### PROVIDED DATA
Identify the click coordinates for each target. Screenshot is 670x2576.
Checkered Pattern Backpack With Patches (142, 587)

...

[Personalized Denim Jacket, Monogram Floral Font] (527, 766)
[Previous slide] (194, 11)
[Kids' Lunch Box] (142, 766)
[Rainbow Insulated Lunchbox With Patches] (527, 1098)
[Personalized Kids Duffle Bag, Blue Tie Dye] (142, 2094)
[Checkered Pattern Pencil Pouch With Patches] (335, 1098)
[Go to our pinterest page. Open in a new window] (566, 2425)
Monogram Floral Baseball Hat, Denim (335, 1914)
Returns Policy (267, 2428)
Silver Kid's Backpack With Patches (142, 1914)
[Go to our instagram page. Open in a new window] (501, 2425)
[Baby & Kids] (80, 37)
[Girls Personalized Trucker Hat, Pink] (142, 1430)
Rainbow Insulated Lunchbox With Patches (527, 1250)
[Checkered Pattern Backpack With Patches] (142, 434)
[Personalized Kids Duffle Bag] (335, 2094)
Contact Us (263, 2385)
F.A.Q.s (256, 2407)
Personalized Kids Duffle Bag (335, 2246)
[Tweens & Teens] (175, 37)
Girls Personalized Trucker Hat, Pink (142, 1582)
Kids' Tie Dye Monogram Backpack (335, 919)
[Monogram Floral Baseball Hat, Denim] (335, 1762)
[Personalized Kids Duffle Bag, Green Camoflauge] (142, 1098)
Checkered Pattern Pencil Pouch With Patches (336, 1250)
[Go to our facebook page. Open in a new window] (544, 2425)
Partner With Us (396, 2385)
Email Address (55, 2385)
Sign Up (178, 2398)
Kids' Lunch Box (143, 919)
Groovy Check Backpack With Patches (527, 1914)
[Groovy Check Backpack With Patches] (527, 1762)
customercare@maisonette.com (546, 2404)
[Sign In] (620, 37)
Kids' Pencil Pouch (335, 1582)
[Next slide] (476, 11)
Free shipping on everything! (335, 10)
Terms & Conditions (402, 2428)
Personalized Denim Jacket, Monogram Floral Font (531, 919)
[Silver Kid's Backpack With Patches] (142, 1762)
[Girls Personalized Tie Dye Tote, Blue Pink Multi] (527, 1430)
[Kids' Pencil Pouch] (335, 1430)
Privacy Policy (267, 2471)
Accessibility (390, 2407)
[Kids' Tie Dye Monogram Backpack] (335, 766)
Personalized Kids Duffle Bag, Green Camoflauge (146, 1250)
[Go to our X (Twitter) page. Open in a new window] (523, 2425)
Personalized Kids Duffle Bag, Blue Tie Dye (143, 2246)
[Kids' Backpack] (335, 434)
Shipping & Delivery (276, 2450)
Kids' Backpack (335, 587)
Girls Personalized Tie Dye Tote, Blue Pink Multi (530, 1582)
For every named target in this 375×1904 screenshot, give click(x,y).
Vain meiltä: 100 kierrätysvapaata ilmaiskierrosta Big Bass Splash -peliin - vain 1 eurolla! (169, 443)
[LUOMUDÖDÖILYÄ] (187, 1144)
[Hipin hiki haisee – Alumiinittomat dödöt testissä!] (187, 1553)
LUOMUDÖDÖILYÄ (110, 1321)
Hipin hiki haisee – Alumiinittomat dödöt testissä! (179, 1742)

---

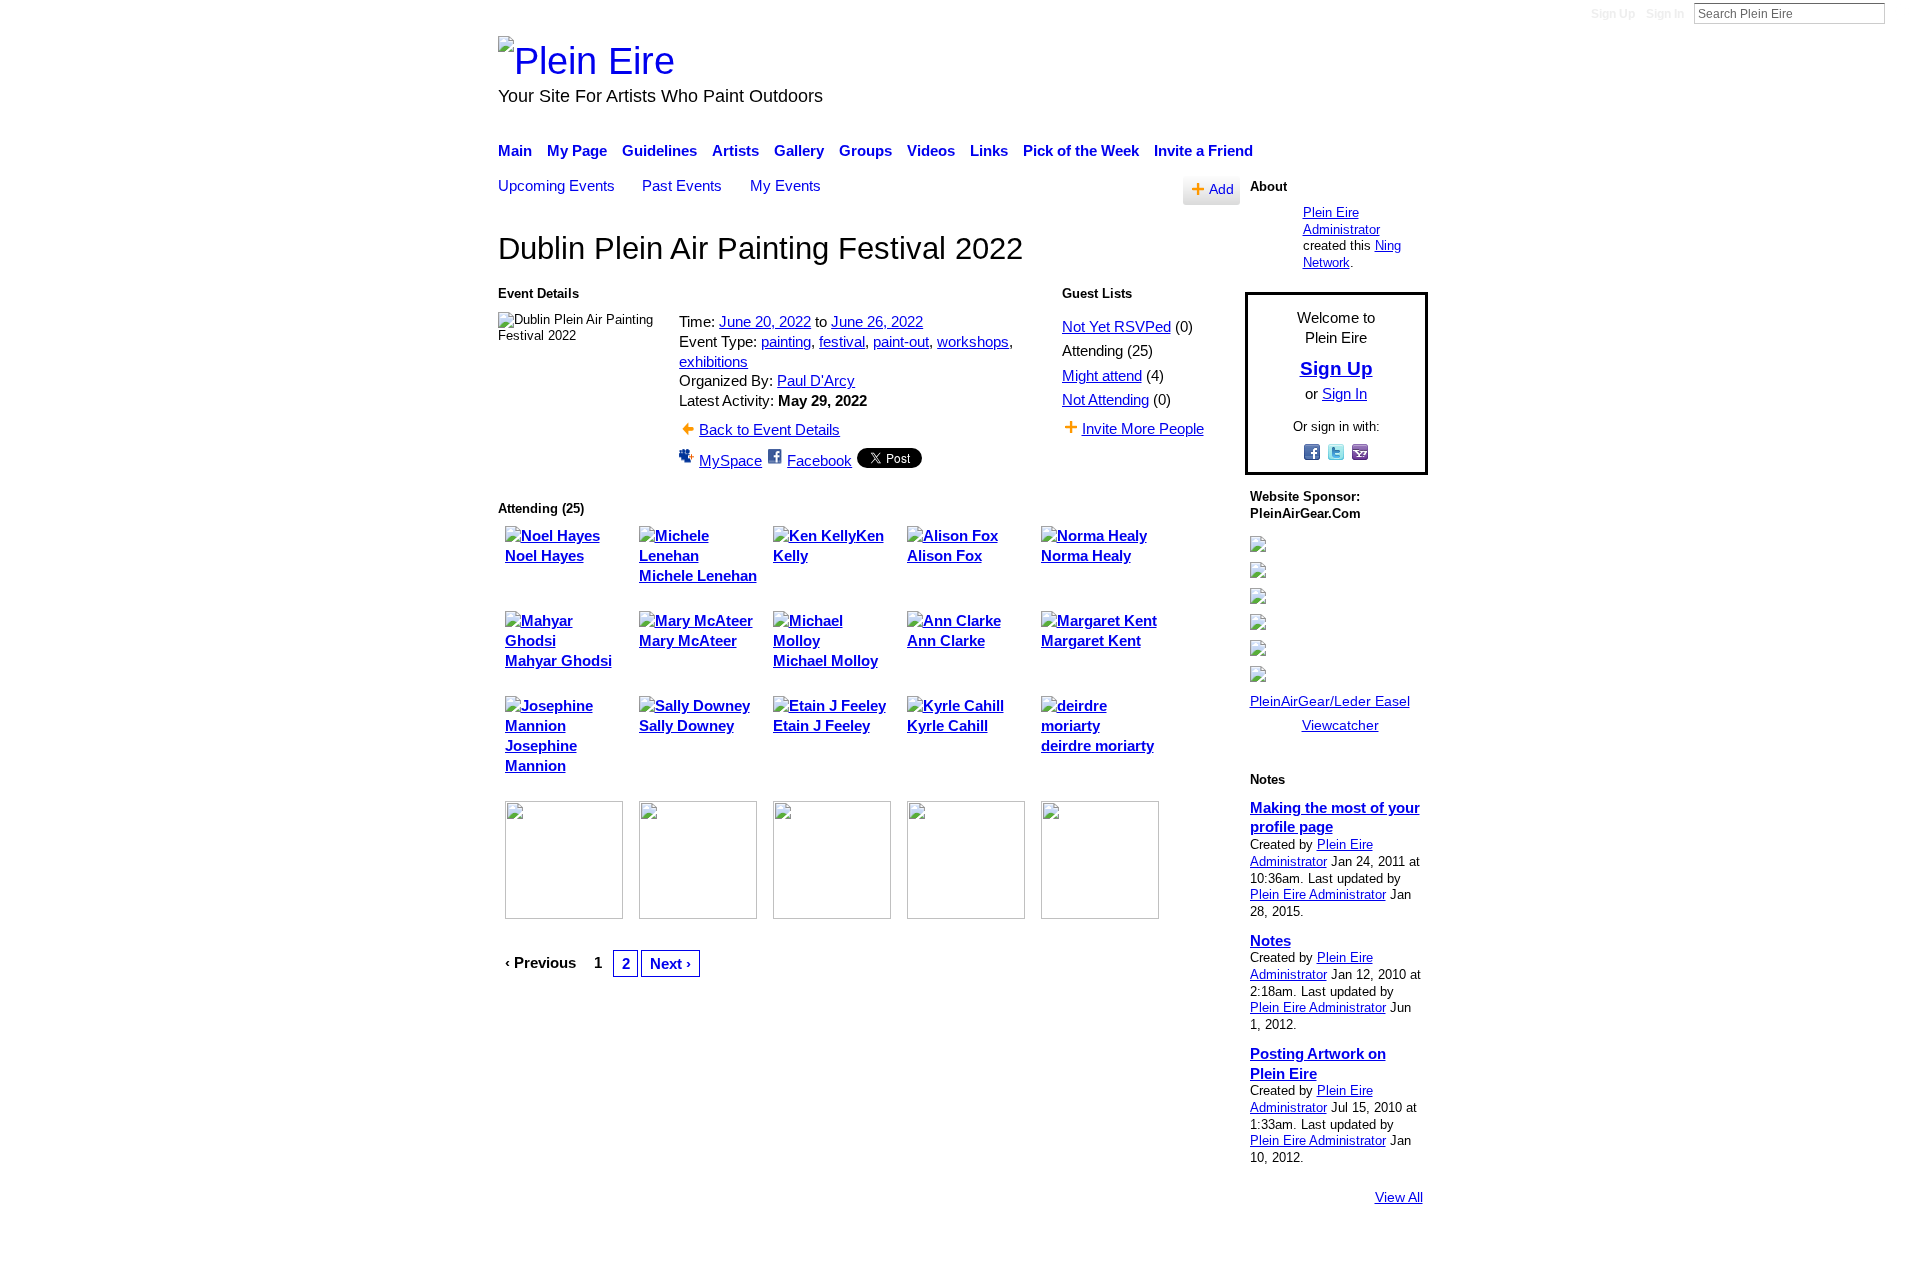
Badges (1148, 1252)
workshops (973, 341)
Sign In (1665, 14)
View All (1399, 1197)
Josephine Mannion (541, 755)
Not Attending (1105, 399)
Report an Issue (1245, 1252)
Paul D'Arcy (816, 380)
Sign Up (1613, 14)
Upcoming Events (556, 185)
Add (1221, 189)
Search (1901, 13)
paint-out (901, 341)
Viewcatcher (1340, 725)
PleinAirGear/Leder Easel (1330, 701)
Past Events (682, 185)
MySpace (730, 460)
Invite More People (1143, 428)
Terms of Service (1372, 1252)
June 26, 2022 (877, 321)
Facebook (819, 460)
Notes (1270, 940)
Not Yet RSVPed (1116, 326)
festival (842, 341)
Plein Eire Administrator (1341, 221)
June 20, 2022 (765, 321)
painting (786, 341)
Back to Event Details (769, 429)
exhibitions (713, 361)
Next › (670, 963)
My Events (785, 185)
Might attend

### INSTRUCTIONS FOR THE TASK
Using the records above, set down exactly the lines from the one with "[Hipin hiki haisee" through the one with "Hipin hiki haisee – Alumiinittomat dödöt testissä! (179, 1742)", inclusive, and nothing more.

### TASK RESULT
[Hipin hiki haisee – Alumiinittomat dödöt testissä!] (187, 1553)
LUOMUDÖDÖILYÄ (110, 1321)
Hipin hiki haisee – Alumiinittomat dödöt testissä! (179, 1742)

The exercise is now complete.